Fern stampfte mit den Füßen auf – nicht nur wegen der Kälte, sondern auch aus Frust. Wo zum Teufel steckte diese Bryony? Und wenn Bryony nicht nach Hause kam, an wen konnte sie sich dann wenden? Otto war mit den Mädchen
zum Weihnachtsessen zu den Großeltern gefahren, und auch Wesley war bei seiner Familie. Ihr eigener Vater würde ihr keine Hilfe sein – er konnte ja nicht einmal sich selbst helfen. Auf dem Weg hierher hatte sie in der Suppenküche vorbeigeschaut, in der Hoffnung, dort Bryony oder wenigstens Marc anzutreffen, doch sie hatte alles dunkel und fest verschlossen vorgefunden.
Blieb nur noch diese hyperkorrekte Polizistin, die sie in ihrer Wohnung aufgesucht hatte – wie hieß sie noch mal? Inspector James? Nein, sie würde sich zum Narren machen, wenn sie das täte, sich und Alex – und dann würde er nie wieder mit ihr reden. Es musste eine andere Lösung geben.
Die Straßenbeleuchtung wurde eingeschaltet, und schwankende gelbe Lichtflecke fielen auf den Asphalt. Fern steckte die Hände tief in die Manteltaschen und unterdrückte ein Zittern. Etwas Weiches, Feuchtes berührte ihre Stirn, dann ihre Nasenspitze. Es schneite.
13
Heutzutage ist Notting Hill komplett saniert und yuppifiziert. Und wenn es um die Nähe zum Stadtzentrum geht – ein kleiner Spaziergang die Bayswater Road entlang, und schon ist man am Marble Arch.
Charlie Phillips und Mike Phillips, aus:
Notting Hill in den Sechzigern
Wenn es Anfang 1966 den Anschein gehabt hatte, als seien die Tage von »Swinging London« gezählt, so brachte das unerwartet schöne und warme Wetter dieses Sommers es noch einmal zu voller Blüte. Die Haare wurden länger, die Miniröcke kürzer, und der berauschende Cannabis-Nebel schien bis in die letzten Winkel und Gassen zu ziehen.
Doch für Angel hatten Glanz und Glamour der Londoner Szene zu verblassen begonnen. In letzter Zeit hatten Karls »Geschäftstermine« immer öfter ohne sie stattgefunden. Er hatte in einer Seitenstraße in Kensington einen kleinen Laden eröffnet, doch ihr Angebot, ihm dort zur Hand zu gehen, hatte er umgehend abgelehnt. Stattdessen hatte er ein Mädchen eingestellt, das die Kasse bedienen sollte, eine magere Brünette mit Haaren bis zur Hüfte, und Angel hatte den Verdacht, dass sein Interesse an ihr nicht nur beruflicher Natur war.

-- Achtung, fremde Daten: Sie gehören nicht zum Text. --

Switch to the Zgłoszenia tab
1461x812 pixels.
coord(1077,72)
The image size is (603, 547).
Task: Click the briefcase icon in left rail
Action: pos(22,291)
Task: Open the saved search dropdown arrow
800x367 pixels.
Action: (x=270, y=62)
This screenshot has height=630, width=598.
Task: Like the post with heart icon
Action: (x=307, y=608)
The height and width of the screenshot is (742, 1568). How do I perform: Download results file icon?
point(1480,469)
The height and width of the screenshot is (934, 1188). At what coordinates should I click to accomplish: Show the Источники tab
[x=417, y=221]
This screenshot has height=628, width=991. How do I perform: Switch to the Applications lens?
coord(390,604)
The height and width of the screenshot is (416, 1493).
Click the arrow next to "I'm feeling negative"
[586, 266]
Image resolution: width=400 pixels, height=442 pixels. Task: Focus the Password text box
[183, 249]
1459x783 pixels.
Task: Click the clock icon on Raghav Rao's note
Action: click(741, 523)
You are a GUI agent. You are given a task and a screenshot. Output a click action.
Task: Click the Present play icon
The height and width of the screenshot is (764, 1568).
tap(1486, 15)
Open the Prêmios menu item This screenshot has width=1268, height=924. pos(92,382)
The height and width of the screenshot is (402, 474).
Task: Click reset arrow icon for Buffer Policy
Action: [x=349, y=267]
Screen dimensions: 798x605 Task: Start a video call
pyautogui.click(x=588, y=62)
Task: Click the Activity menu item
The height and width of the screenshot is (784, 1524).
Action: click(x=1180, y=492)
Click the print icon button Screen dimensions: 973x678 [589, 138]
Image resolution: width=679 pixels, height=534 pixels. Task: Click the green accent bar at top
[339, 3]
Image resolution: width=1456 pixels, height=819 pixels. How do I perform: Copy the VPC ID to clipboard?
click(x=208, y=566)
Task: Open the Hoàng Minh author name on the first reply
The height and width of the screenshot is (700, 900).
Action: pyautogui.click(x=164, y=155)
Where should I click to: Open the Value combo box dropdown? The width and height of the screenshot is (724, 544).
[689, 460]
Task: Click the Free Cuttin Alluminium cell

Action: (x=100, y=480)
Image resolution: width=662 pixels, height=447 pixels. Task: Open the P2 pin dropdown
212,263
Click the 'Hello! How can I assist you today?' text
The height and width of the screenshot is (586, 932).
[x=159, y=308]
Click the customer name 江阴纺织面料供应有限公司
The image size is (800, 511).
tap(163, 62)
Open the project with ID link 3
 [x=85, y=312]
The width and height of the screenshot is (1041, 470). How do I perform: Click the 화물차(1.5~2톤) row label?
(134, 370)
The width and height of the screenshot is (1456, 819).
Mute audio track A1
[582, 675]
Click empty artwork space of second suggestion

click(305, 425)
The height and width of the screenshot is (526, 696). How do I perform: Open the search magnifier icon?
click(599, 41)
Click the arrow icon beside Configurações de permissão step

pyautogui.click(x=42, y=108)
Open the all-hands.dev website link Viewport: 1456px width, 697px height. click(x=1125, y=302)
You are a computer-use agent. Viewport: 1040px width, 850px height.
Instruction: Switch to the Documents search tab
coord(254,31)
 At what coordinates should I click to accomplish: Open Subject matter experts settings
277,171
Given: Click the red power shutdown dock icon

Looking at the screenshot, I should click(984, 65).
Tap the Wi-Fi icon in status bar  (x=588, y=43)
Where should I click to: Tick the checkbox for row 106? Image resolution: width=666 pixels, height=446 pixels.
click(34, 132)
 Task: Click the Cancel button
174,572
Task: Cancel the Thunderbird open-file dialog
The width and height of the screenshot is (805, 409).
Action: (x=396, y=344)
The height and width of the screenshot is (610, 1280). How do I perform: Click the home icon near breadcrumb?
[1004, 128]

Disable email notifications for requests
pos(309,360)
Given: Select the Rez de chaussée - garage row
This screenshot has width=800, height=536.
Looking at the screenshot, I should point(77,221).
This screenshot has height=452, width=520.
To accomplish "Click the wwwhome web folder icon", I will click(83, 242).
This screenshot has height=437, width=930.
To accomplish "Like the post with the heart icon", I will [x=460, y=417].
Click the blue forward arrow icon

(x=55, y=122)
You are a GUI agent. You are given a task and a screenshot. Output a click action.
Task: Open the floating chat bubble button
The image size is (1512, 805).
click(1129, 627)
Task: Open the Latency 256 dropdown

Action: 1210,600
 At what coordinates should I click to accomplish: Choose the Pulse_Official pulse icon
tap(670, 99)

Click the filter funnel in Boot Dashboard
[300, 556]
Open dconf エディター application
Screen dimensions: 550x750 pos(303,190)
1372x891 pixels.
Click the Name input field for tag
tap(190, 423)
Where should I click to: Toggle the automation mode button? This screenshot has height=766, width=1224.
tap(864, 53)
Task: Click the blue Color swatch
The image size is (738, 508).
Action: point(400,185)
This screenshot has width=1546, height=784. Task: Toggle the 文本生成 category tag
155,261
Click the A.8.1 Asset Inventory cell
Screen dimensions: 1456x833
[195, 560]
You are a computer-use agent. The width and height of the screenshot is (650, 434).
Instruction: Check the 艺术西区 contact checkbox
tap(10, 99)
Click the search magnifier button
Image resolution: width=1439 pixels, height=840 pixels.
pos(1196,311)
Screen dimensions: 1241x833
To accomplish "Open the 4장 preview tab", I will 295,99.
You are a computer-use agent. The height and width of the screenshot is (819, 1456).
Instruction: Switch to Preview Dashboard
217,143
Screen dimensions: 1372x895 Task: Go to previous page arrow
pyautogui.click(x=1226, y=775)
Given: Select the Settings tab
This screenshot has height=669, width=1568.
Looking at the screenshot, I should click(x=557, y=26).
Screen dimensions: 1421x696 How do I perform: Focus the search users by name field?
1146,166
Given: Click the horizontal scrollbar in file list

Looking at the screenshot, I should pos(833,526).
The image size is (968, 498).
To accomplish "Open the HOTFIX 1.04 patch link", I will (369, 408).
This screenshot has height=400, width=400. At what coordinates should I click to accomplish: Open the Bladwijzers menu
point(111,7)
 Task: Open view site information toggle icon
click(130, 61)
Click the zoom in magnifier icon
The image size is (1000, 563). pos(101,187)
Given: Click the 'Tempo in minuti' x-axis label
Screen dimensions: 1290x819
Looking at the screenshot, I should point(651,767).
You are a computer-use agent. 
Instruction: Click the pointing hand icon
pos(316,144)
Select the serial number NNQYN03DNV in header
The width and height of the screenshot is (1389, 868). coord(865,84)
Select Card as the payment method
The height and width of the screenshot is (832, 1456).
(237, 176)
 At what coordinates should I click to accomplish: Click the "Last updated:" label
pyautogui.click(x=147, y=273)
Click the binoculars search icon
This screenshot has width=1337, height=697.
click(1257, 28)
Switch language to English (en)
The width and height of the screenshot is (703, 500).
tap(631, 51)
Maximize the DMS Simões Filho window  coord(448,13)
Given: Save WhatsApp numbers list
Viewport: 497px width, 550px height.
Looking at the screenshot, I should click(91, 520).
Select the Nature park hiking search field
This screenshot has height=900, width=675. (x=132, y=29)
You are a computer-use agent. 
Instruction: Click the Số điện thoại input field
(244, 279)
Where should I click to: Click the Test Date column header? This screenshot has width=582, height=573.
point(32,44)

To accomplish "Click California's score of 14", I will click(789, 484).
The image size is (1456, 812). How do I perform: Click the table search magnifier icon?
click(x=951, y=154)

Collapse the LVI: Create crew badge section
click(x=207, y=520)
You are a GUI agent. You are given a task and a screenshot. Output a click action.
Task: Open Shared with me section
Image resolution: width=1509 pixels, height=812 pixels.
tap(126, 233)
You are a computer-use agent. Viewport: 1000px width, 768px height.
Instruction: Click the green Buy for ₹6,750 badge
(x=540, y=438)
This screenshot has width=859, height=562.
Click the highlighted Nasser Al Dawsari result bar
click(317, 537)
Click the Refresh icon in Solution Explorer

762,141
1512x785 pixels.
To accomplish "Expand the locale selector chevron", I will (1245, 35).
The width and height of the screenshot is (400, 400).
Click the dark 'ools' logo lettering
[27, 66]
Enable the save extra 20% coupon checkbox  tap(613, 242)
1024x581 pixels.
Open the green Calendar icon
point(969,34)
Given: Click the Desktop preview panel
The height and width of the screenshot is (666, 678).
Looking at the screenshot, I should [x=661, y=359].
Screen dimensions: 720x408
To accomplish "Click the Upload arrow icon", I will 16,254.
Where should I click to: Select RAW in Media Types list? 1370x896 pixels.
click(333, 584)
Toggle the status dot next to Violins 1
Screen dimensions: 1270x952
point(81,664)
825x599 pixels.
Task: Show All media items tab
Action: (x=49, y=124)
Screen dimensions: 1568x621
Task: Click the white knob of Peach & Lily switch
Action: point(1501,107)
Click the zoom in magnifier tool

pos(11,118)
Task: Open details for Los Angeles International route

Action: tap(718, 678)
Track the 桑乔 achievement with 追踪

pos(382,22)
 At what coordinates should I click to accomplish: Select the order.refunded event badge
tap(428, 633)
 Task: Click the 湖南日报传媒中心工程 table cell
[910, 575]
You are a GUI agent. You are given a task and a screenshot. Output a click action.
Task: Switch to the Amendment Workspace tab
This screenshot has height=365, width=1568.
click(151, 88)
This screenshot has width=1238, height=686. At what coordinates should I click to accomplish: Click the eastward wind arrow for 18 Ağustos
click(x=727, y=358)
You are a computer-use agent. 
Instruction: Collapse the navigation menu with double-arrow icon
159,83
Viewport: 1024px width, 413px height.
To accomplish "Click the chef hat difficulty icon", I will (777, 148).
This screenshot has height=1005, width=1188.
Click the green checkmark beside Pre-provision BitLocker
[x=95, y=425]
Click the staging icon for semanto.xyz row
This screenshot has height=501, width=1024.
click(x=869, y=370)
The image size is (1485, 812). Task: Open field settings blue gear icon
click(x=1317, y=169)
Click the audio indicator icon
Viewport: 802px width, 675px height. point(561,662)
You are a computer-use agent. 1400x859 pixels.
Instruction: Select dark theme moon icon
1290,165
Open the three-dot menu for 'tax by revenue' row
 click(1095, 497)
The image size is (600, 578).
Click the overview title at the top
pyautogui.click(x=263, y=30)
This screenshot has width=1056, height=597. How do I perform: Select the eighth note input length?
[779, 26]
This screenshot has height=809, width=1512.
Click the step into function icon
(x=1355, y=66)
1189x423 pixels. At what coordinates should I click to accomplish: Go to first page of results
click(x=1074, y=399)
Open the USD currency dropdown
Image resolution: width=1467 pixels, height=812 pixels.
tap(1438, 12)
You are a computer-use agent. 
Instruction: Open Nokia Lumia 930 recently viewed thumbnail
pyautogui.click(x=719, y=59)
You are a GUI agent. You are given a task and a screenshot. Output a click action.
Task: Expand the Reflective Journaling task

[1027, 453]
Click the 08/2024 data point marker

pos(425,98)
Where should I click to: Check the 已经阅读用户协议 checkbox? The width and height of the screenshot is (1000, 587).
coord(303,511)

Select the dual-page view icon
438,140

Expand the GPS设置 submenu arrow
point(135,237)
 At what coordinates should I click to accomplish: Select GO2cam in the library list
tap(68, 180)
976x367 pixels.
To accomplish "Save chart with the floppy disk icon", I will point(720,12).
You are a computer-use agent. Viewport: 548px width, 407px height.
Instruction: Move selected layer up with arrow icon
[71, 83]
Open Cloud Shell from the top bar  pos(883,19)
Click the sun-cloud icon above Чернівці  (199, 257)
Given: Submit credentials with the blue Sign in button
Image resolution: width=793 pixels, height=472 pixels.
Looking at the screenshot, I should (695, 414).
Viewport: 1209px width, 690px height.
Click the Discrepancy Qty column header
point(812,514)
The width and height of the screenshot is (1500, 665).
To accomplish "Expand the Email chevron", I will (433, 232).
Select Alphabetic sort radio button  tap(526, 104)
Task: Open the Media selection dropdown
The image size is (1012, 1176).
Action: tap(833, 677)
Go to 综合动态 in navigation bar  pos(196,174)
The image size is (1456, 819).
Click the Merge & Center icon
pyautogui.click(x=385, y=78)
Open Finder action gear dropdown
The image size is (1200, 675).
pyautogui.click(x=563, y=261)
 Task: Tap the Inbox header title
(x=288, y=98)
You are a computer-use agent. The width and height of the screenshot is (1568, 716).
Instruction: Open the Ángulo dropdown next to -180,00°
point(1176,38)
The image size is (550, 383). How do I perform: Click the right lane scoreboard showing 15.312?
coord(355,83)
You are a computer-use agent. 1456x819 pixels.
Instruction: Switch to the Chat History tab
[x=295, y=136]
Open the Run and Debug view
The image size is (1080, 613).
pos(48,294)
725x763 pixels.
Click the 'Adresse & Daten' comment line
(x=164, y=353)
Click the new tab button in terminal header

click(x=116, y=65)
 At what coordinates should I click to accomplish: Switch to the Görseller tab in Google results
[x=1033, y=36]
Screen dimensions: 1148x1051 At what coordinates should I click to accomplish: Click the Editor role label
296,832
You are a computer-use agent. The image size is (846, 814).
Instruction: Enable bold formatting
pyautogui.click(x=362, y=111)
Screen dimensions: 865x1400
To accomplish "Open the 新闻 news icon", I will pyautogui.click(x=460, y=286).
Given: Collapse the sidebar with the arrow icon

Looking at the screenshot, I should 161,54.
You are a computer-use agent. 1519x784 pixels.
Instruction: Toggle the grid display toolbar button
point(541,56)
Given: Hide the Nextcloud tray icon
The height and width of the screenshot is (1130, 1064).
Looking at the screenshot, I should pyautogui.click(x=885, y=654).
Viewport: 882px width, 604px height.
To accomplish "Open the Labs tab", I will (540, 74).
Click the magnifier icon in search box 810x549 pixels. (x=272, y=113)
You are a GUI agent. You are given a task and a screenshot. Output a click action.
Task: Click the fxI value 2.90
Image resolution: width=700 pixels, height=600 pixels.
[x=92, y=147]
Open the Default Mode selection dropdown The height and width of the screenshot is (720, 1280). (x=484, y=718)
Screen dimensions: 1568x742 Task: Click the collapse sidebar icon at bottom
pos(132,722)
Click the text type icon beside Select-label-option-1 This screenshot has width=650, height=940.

Sie war wütend auf ihn, und als sie das nächste Mal zusammen ausgingen, flirtete sie vor seinen Augen mit einem anderen Mann. Karls Reaktion bestand darin, dass er gleich mit ihr nach Hause ging und sich brutal und rücksichtslos über sie hermachte. Als er mit ihr fertig
war, taten ihr sämtliche Glieder weh, und sie konnte sich kaum noch rühren.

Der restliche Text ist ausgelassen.